La formation continue est obligatoire pour tous les avocats. Mais comment font les avocats-élus de l'Assemblée nationale? L'ex député adéquiste, l'avocate Catherine Morissette, a enquêté auprès de ses ex-collègues...
À la suite de l’article publié sur la formation dans les grands bureaux, je me suis demandé comment faisaient les autres avocats, en particulier mes anciens collègues de l’Assemblée nationale.

À travers les périodes de questions, les nombreuses heures en commission parlementaire, le travail en bureau de comté et les nombreuses activités avec les citoyens du comté, où est-ce que les avocats-élus trouvent le temps de suivre 30 heures de formation?

Du sur-mesure à l’assemblée

Eh bien figurez-vous qu’ils bénéficient actuellement d’un programme sur mesure.

Un projet pilote d’une année a été mis en place par l’Assemblée nationale, pour que des formations soient offertes gratuitement aux élus, ainsi qu’au personnel administratif et politique. On parle d’un maximum de 41 heures entre septembre 2009 à mai 2010.

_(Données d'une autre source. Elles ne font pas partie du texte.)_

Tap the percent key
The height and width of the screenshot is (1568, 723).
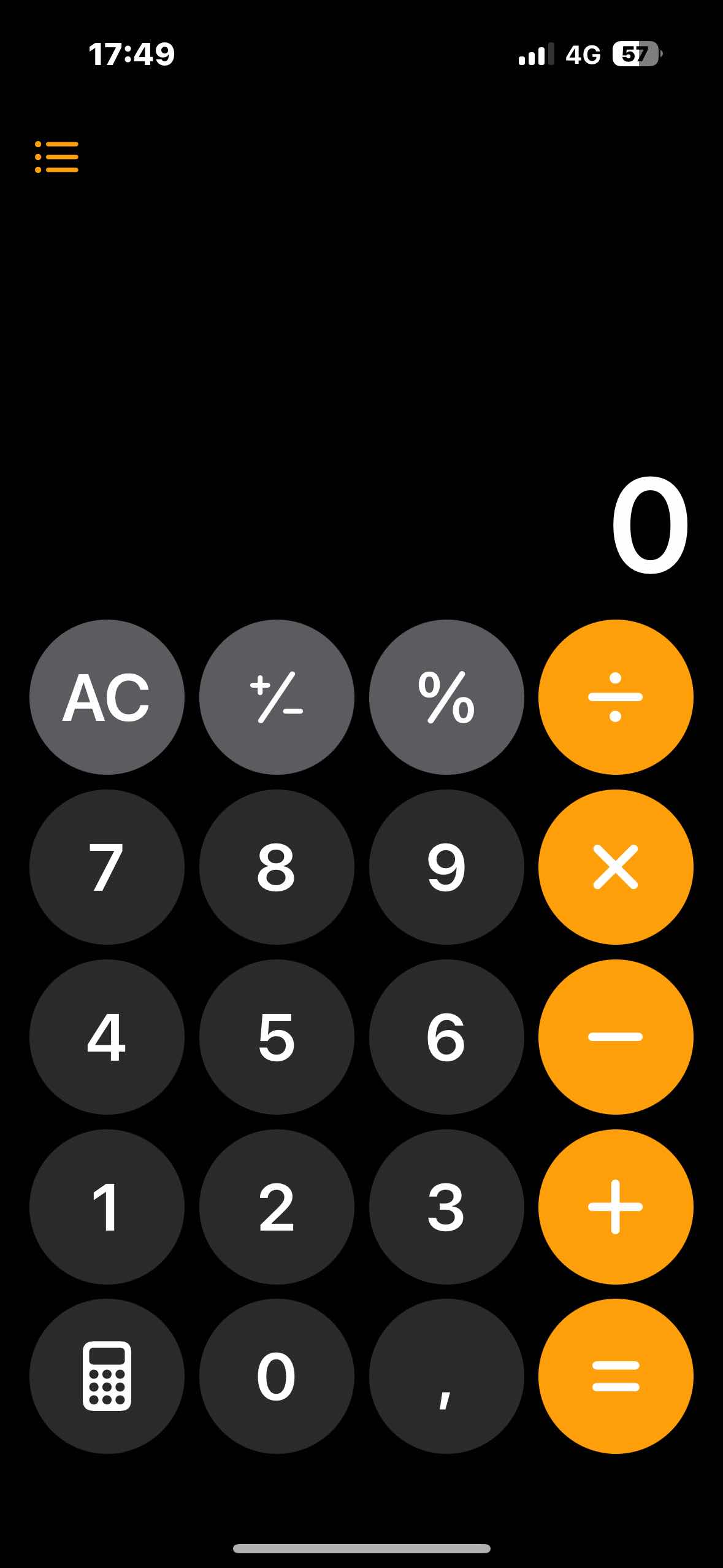pyautogui.click(x=446, y=698)
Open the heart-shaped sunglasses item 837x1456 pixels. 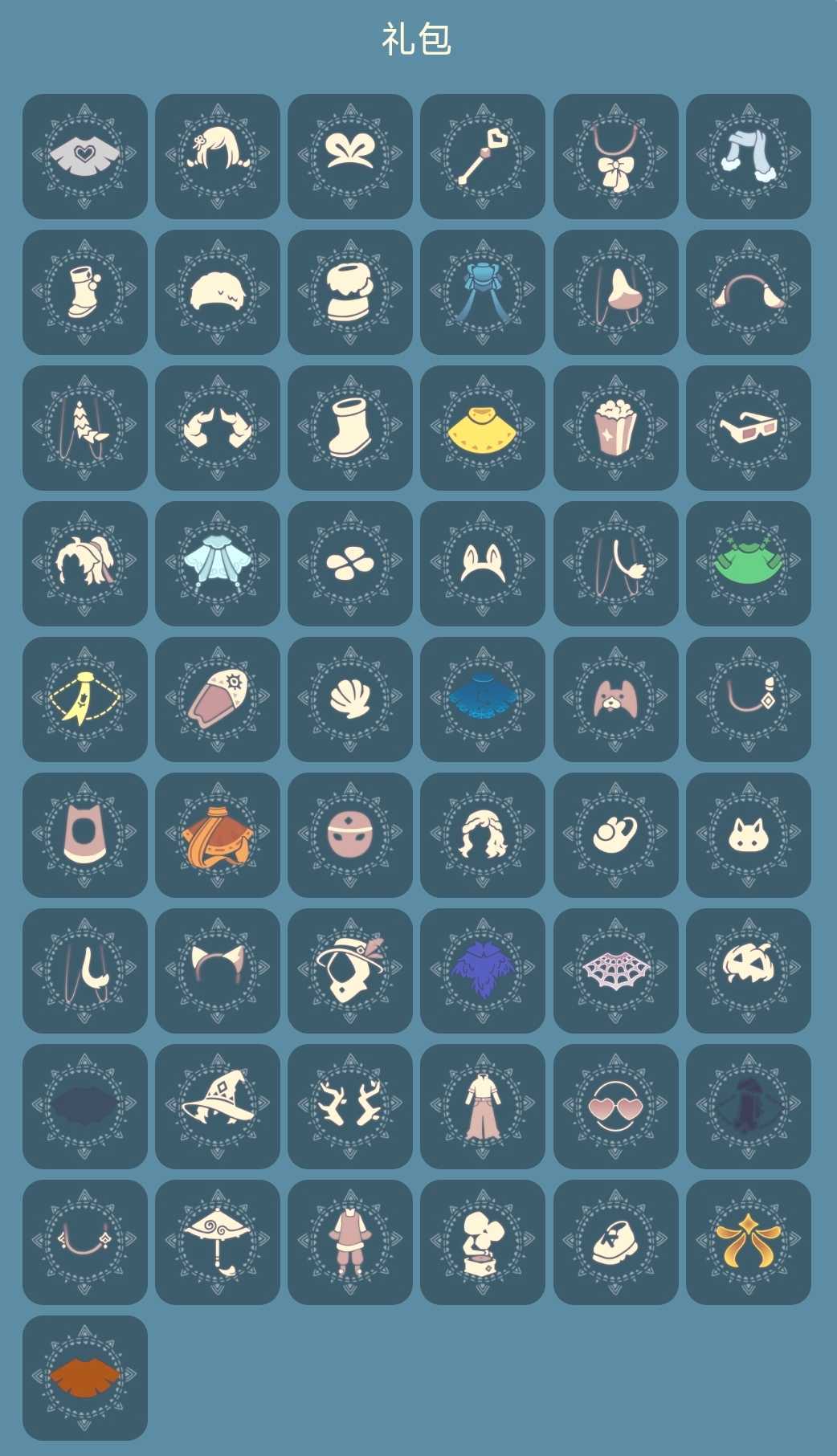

Je pensais avoir entre les mains un petit scandale : des formations payées par les contribuables? Pas du tout. Une conversation avec Catherine Matte, responsable du projet, aura éclairé ma lanterne. Ces formations ont lieu les mardis matins, au Salon de la Race, communément appelé le Salon bleu et les formateurs se déplacent gracieusement.

Mme Matte m’a précisé que l’objectif du projet pilote est de ne pas faire de frais, c’est-à-dire de fonctionner sans enveloppe budgétaire.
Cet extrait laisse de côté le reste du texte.